======== Given data ========

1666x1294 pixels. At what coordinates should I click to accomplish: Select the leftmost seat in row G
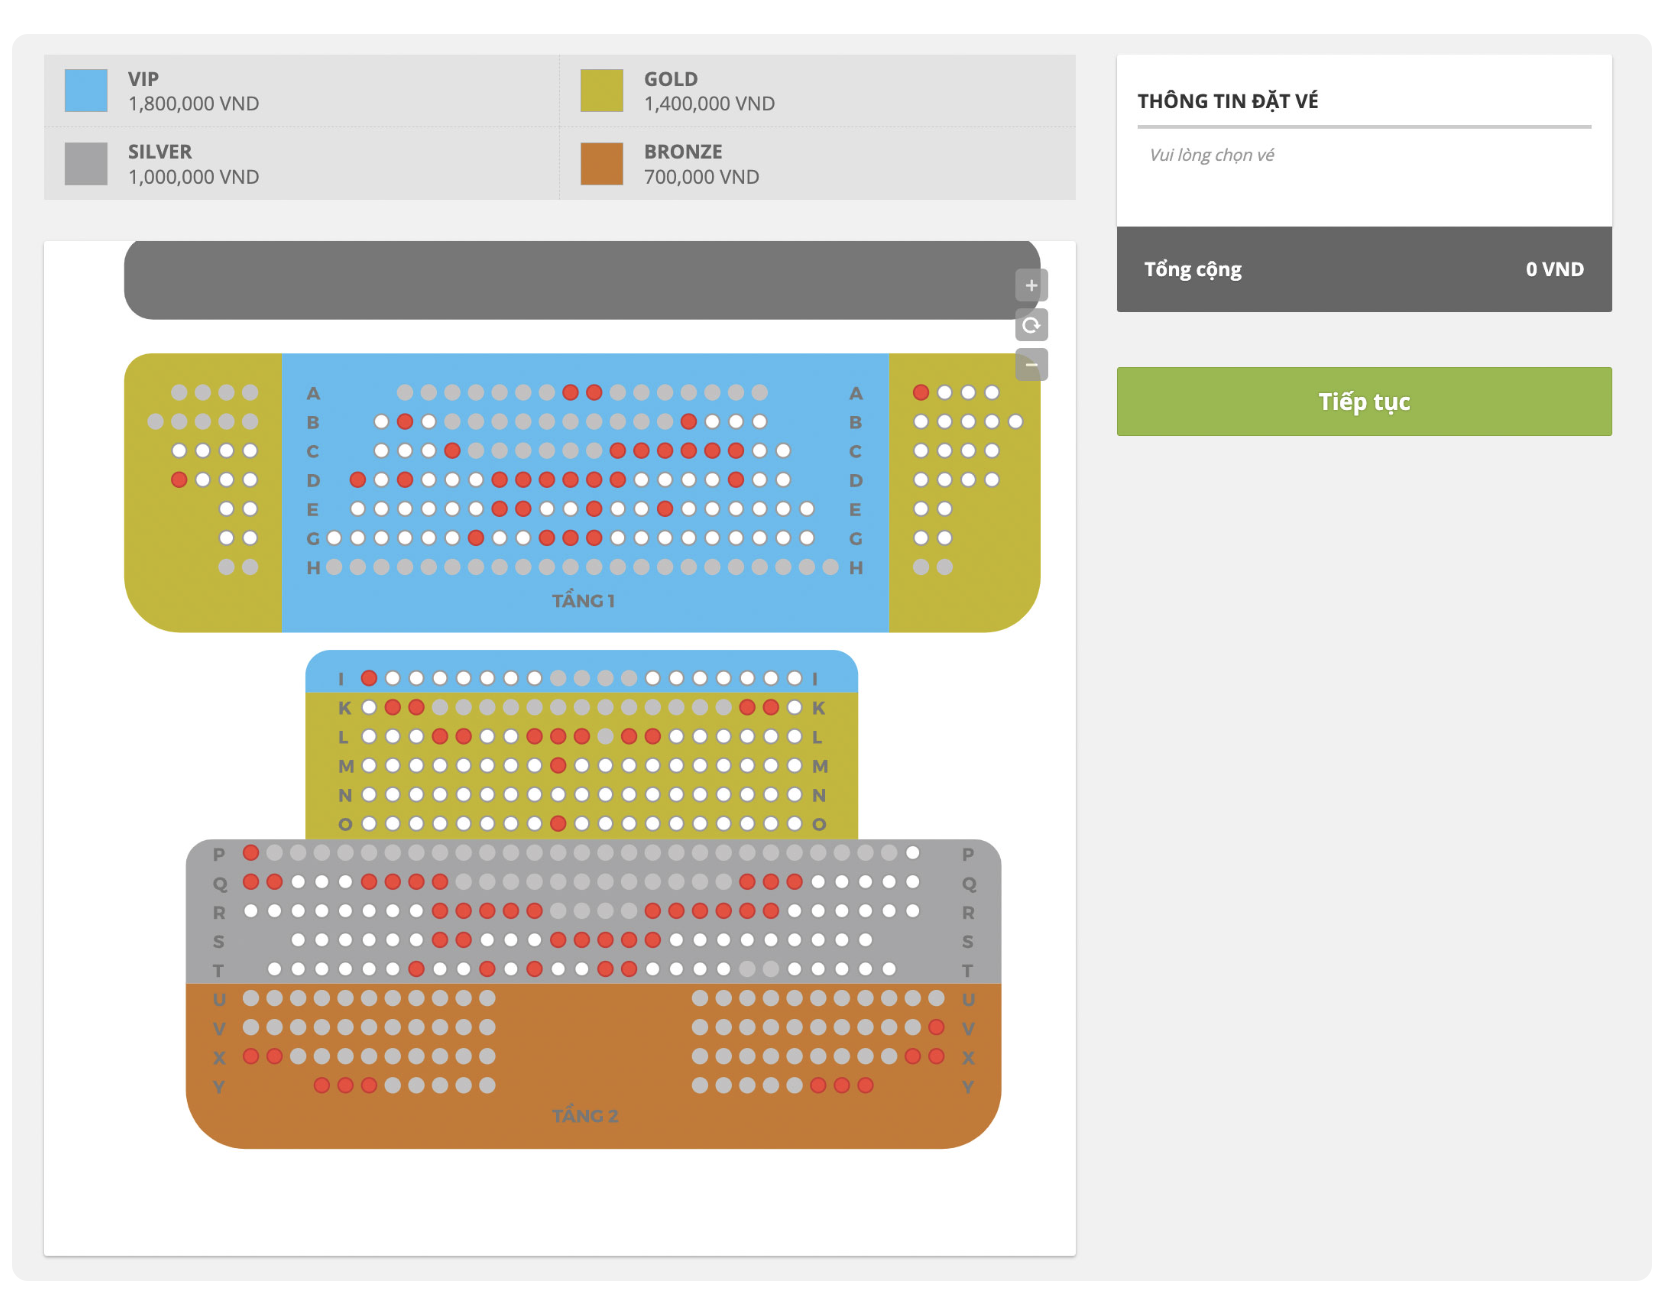334,538
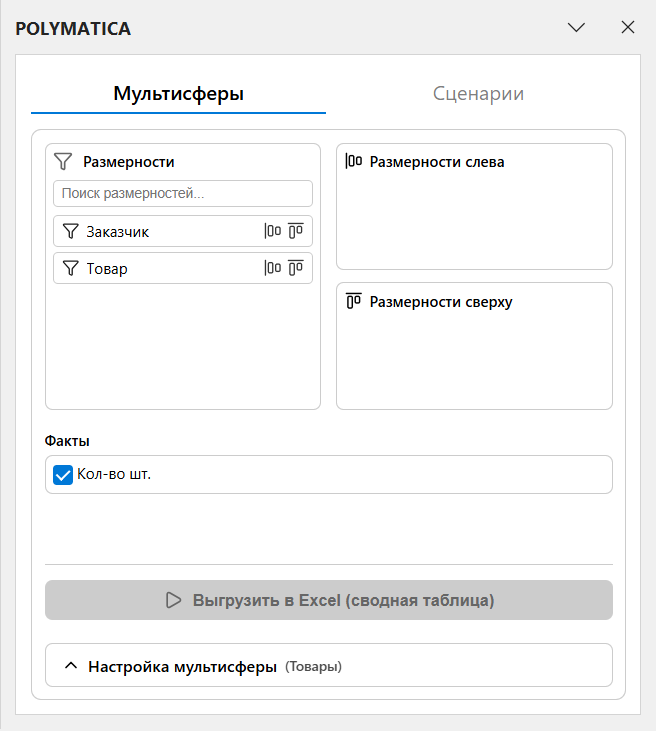The height and width of the screenshot is (731, 656).
Task: Add Товар to left dimensions via icon
Action: (273, 268)
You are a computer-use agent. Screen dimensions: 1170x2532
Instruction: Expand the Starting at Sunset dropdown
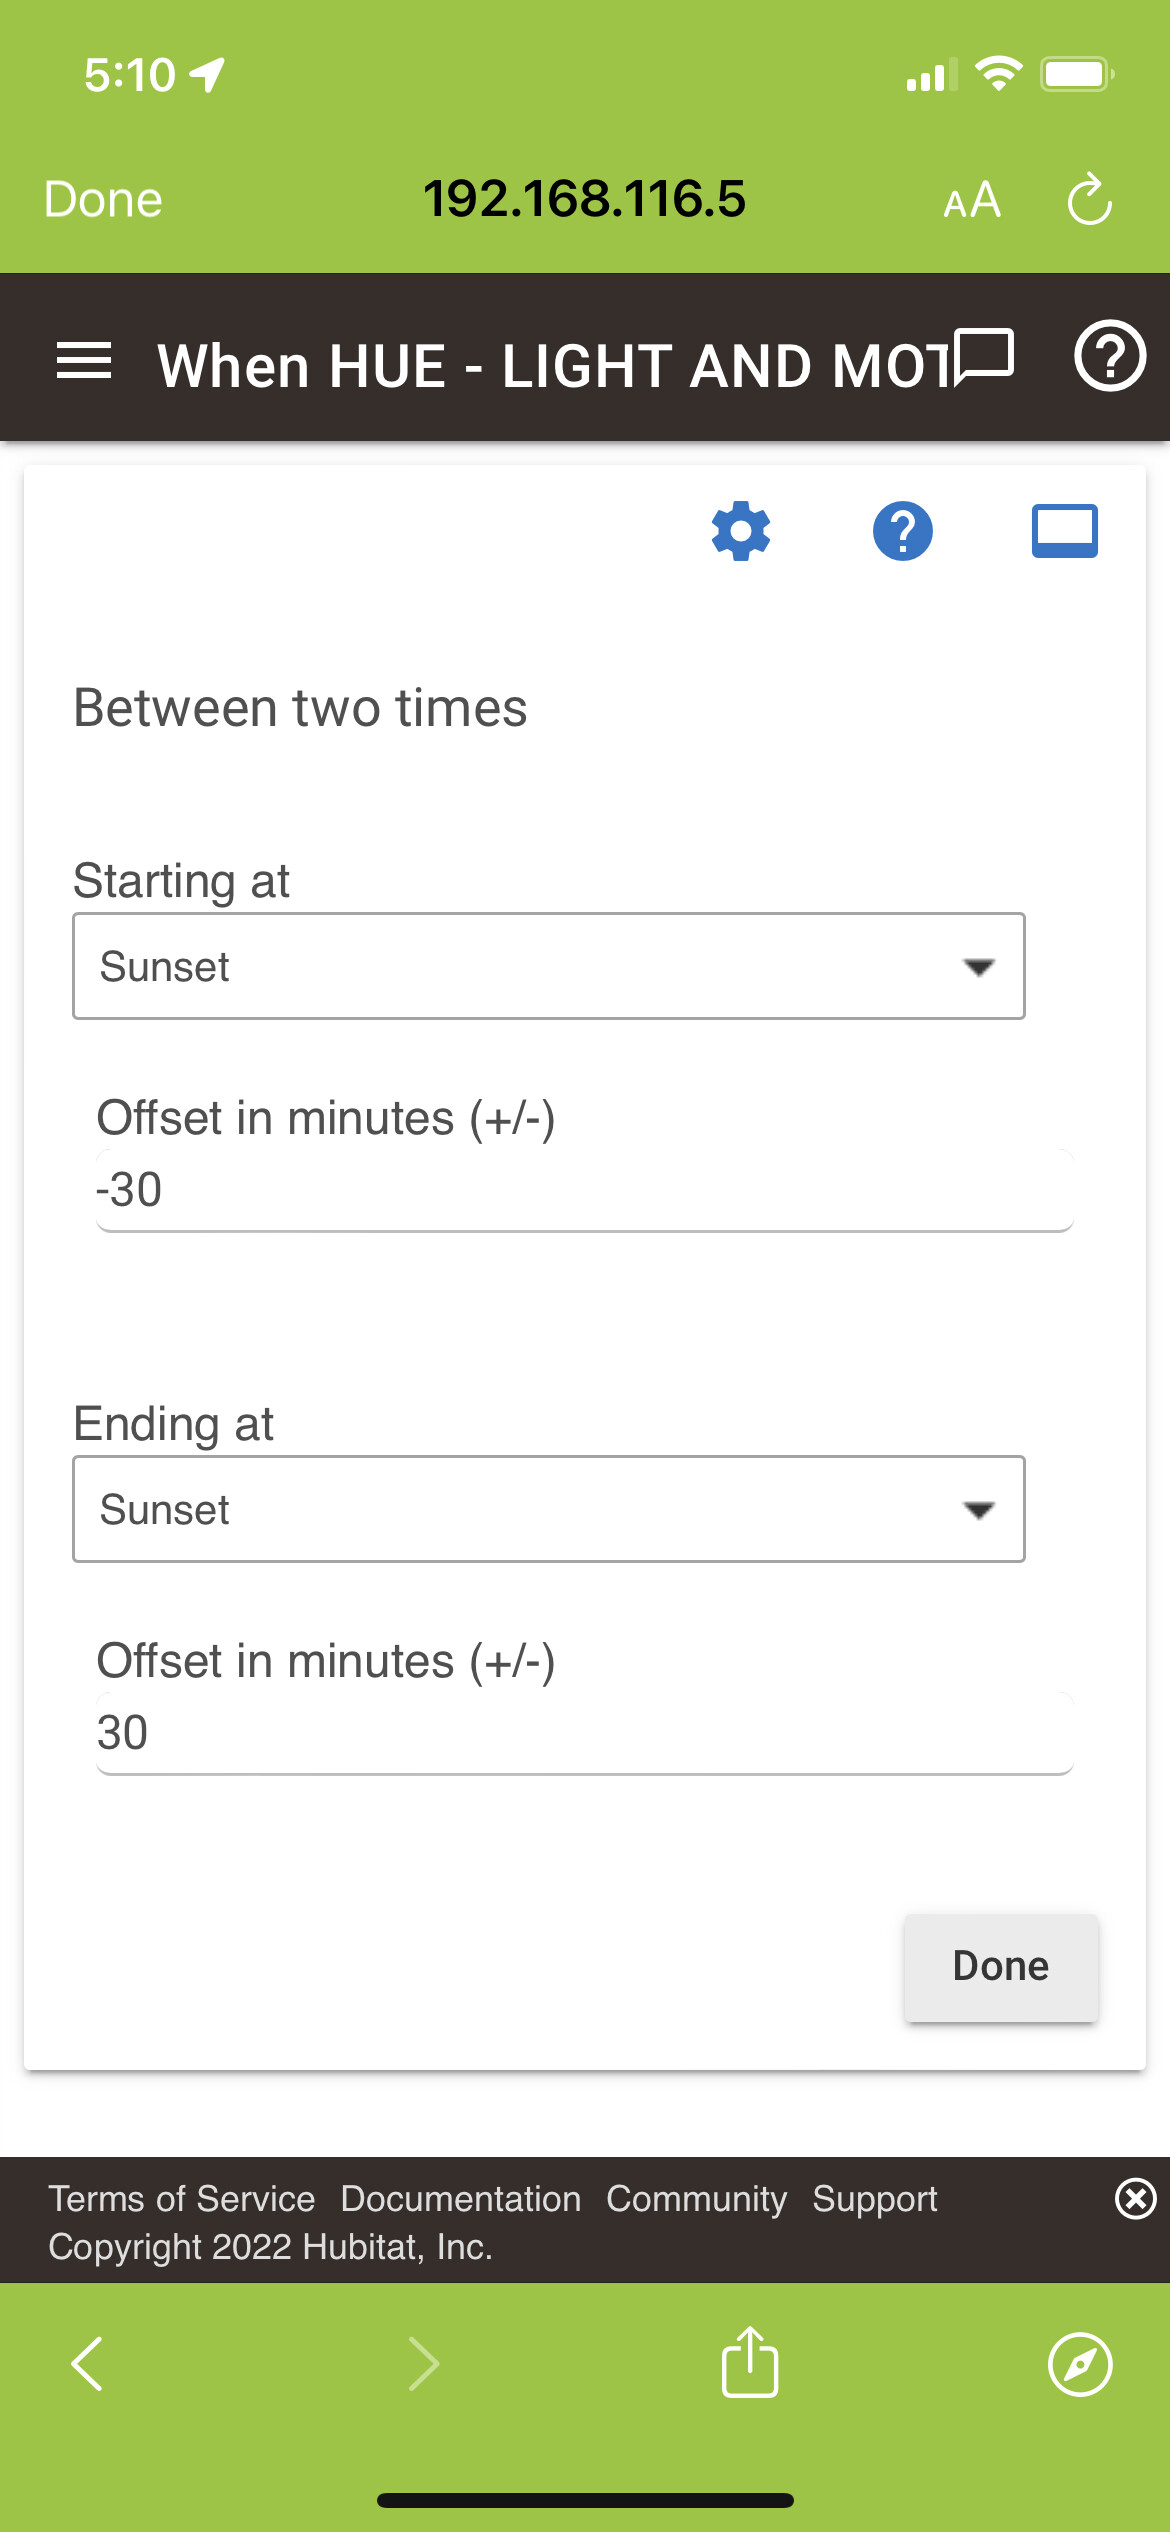pyautogui.click(x=549, y=966)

========

Problem requirements: Leave out every picture and copy the rest of the records exactly.

Solution to this exercise:
1666x1294 pixels. At what coordinates should I click to accomplish: Select the leftmost seat in row G
334,538
The height and width of the screenshot is (731, 656).
Task: Add Товар to left dimensions via icon
Action: (273, 268)
You are a computer-use agent. Screen dimensions: 1170x2532
Instruction: Expand the Starting at Sunset dropdown
pyautogui.click(x=549, y=966)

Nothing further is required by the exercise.